I continued working on the SCOSYA project this week, further refining the ‘or’ search that I spent much of last week working on. Gary had noted that the ‘or’ search wasn’t working as intended (i.e. different icons representing different combinations of attributes) when the same attribute was selected but with different limit options – e.g. Attribute D3 rated 1-3 by young speakers OR Attribute D3 rated 1-3 by old speakers. Unfortunately, this is because all of my code was written around each attribute in an ‘or’ search being different – if two selected attributes are the same the code for splitting things up and assigning different icons simply doesn’t trigger. To get the display to work for the same attribute required some fairly major reworking of the code, which took rather a long time to get working. By the end of the week I’d got something that was sort of working in place. Now the ‘or’ search checks every selected ‘limit’ option including the attribute selection to see whether the selected attribute is the same or not. This means the ‘or’ search also works for selecting different scores, ‘interviewed by’ options and other limit options in addition to the ‘age’ selection. However, I’m noticing some errors in the choice of icons when more than two attributes are chosen. Specifically, it would appear that different attribute combinations for locations are being assigned the same icon, which is quite clearly a bug, so this is going to need some further work next week I’m afraid. Below is a screenshot of an ‘or’ search for the same attribute with different combinations of limit options, so you can see that (for two selected items at least) the ‘or’ search is now working better than last week.
I continued with more AHRC review work for a day or so this week and I also spent about a day reworking an old resource that was in desperate need of attention. The Thomas Crawford’s Diary section of Corpus of Modern Scottish Writing (http://www.scottishcorpus.ac.uk/thomascrawford/) is a WordPress powered site that was set up a couple of years before I started in this post. The WordPress instance hasn’t been updated since the site launched in 2010 and is very out of date and almost certainly a security risk. Unfortunately, the software is so old that I can’t even upgrade it using the WordPress tools – I tried doing so before and the upgrade failed and the entire site broke. The site doesn’t really need to be a WordPress site, at least not now it’s launched and the day by day postings are well and truly over. Instead I’ve created a version that uses nothing more than a small amount of PHP scripting and stores all of the diary entries in a PHP array. I think the version I’ve created works a lot better than the existing version (navigating between diary entries is easier and the order they’re listed in makes more sense) and hopefully I’ll be able to replace the existing version with my new version soon. I’ve contacted Wendy to let her approve things before I take down the old site. Hopefully the switchover will be able to take place in the next week or so and this ancient WordPress instance can be deleted.

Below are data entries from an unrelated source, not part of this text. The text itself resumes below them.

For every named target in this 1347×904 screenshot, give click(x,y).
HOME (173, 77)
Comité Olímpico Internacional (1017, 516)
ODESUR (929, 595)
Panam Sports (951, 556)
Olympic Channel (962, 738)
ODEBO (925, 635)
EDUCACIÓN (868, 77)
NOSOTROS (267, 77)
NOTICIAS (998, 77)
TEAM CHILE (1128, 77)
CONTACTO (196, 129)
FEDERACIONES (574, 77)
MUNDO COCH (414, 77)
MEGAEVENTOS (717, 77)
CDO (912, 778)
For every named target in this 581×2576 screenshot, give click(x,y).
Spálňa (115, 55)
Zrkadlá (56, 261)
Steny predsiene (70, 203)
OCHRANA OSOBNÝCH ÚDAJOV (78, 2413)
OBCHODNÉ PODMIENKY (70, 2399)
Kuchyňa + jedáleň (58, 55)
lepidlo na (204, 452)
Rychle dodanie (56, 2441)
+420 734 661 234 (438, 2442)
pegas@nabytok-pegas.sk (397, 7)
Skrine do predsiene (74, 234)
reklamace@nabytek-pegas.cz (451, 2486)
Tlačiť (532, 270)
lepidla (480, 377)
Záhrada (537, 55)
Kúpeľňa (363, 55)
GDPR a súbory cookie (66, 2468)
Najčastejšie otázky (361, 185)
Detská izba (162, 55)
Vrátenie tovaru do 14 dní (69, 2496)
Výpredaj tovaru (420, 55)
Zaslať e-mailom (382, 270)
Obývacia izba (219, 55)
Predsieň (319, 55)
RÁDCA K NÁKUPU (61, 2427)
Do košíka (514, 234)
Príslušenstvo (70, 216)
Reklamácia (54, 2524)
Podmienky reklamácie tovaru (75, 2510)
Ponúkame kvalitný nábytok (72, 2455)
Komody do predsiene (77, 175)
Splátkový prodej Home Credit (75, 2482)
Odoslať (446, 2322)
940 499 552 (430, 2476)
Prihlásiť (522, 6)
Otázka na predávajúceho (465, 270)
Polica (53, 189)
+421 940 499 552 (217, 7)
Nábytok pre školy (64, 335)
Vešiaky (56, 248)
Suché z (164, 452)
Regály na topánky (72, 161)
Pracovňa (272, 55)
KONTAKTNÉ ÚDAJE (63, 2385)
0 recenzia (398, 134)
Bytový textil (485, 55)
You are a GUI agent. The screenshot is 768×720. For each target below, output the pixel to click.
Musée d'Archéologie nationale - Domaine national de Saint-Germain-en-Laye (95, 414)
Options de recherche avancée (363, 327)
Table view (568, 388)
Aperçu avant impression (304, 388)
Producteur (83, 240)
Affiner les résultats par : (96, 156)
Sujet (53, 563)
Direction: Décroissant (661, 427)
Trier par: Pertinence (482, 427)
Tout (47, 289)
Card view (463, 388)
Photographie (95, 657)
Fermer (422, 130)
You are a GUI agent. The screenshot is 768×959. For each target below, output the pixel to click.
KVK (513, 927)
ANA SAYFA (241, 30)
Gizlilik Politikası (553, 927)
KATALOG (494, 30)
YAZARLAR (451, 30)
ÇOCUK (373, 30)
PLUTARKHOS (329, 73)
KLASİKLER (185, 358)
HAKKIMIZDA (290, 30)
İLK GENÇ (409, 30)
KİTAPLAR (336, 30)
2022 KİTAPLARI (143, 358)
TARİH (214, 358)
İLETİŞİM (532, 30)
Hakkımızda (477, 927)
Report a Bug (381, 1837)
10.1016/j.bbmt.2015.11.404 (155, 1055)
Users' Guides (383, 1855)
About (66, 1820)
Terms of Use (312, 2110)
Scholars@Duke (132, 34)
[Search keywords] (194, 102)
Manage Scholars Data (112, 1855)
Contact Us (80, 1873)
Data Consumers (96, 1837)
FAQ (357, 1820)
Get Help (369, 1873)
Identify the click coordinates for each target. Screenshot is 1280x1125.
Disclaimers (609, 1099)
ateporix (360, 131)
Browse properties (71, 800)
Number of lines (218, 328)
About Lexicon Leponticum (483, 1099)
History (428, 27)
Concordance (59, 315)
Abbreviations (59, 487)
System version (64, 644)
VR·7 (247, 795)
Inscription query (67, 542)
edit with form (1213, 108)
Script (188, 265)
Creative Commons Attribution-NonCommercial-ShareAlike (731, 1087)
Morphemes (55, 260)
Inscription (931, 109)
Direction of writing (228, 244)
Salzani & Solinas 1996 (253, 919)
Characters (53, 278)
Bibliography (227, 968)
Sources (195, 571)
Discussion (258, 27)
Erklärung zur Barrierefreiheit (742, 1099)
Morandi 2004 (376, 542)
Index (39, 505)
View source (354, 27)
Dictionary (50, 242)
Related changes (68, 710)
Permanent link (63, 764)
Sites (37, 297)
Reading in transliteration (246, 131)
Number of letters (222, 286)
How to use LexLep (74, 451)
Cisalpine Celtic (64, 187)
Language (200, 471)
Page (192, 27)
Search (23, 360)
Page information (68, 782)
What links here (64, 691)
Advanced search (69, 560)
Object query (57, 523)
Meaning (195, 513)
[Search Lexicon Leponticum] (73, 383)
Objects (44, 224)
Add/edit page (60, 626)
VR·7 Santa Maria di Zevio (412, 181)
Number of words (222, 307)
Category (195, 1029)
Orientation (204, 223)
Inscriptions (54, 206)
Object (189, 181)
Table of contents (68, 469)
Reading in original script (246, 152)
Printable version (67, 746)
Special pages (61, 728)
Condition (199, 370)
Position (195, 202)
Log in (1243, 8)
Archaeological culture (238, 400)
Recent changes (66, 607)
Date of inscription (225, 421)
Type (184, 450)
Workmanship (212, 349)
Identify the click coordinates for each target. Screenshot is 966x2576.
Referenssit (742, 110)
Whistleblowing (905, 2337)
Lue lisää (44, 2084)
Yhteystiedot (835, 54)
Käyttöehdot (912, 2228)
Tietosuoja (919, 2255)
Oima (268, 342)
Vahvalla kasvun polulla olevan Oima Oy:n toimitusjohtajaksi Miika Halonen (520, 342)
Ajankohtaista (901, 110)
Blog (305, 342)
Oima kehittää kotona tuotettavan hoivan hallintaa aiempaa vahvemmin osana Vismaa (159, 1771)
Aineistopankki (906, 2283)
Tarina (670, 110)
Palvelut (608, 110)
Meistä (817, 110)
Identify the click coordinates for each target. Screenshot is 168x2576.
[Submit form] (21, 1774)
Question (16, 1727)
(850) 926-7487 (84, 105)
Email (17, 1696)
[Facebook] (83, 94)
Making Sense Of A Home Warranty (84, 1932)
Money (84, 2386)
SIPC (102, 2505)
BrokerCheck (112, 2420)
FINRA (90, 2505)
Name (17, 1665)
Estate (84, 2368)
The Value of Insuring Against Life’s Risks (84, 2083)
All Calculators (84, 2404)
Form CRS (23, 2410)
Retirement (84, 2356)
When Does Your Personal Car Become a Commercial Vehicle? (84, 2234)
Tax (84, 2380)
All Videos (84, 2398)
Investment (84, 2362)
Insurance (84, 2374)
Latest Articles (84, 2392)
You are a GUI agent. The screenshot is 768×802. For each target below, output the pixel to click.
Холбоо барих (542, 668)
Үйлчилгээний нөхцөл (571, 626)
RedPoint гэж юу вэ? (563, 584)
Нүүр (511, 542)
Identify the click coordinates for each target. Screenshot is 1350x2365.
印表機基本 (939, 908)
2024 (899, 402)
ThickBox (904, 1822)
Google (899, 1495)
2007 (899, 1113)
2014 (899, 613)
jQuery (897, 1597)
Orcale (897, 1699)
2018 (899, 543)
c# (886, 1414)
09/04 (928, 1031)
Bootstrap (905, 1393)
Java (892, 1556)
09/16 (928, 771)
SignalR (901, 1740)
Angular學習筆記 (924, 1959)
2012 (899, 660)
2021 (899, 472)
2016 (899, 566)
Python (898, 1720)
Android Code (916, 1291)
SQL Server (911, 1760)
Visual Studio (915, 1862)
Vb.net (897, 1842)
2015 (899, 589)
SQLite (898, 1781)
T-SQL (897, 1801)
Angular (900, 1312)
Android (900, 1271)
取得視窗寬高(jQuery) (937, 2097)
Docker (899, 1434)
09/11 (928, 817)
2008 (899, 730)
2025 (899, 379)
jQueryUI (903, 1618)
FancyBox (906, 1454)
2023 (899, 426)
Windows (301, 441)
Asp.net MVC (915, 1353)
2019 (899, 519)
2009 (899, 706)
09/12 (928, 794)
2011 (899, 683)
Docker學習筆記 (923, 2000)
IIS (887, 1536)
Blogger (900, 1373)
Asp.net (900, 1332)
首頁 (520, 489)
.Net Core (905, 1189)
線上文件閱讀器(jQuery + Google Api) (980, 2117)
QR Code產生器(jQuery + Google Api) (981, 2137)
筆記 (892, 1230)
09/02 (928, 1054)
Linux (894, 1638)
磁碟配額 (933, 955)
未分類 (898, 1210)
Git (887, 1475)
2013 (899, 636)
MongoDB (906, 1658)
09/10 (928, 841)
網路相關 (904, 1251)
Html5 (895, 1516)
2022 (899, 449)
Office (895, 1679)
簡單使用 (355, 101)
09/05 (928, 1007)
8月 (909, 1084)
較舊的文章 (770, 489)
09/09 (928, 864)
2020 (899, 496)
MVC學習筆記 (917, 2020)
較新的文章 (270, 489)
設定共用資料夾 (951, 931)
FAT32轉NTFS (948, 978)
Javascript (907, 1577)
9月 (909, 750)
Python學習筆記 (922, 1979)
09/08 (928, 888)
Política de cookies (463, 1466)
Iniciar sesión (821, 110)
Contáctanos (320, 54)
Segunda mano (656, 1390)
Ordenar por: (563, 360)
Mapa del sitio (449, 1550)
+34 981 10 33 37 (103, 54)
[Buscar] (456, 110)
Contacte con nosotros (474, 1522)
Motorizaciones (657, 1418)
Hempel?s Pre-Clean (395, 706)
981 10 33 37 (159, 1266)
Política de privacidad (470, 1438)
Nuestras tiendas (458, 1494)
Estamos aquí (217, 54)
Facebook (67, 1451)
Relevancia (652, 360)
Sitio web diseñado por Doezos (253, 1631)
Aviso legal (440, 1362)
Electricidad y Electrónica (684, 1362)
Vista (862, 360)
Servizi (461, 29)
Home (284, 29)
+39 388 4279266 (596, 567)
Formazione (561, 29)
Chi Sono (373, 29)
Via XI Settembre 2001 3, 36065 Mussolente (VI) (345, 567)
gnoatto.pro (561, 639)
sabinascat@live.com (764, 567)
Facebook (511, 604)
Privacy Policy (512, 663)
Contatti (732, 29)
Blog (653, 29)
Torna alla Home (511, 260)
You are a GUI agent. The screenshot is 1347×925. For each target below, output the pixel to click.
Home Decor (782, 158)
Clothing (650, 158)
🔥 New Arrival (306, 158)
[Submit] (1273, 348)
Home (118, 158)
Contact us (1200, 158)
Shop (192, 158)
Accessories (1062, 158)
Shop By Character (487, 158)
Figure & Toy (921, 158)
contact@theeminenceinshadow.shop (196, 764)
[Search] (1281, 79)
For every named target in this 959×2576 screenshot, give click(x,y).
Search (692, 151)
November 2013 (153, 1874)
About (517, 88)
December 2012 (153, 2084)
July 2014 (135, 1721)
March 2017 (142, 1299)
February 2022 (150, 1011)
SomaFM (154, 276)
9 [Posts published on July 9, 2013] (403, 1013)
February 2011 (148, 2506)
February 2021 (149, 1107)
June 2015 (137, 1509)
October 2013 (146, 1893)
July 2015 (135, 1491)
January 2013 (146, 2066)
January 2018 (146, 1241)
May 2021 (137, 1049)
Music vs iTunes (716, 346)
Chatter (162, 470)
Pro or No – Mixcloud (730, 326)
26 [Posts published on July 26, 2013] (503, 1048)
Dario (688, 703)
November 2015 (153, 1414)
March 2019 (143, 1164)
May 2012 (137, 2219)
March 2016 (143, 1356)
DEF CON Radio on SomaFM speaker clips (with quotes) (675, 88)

I had two meetings with members of staff this week. The first was with Johanna Green, who now works in HATII but previously worked for the School of Critical Studies. Whilst she was still in SCS we submitted a Chancellor’s Fund proposal to develop a ‘web app’ based around an exhibition in Special Collections, and this was granted funding. We are now starting to think about developing the app and we met to discuss the options. Helpfully, Johanna had produced a series of Powerpoint based mockups of how she would like the app to look and function. We went through these slides and we have a pretty good idea about how development should proceed. I’ve requested a subdomain for the site and once we have the space available, and Johanna has got back to me with some images and other content, I’ll start to develop an initial version of the app. Note that at this stage we are merely going to create a ‘web app’ – it will use purely client-side scripting and will be optimised for touchscreens but it won’t be ‘wrapped’ as an iOS or Android app. Instead it will be accessed via a web browser. However, I will ensure the code can be ‘wrapped’ at a later date if needs be.
My second meeting was with Hannah Tweed, who is in the process of submitting a proposal for funding for a project. I can’t really go into details about this here, but we met and discussed the data management aspects of her project and after the meeting I wrote a few paragraphs for her data management plan.
I also launched the second of our weekly Burns songs this week (see http://burnsc21.glasgow.ac.uk/contented-wi-little-c/) and I spent the remainder of the week continuing to work through the OED data import for the Historical Thesaurus with Fraser. I created a bunch of new scripts to process potential category matches that Fraser had identified. For example, where the HT has ‘something/something else’ and the OED has ‘something (something else)’ these categories aren’t being flagged as the same so a little script to switch the formatting and then compare the category names helped to tick off a bunch of categories. At the start of the week we had 38,676 categories across the two datasets that were not marked as ‘checked’ and be the end of the week we had got this down to 23,595, which is pretty good going.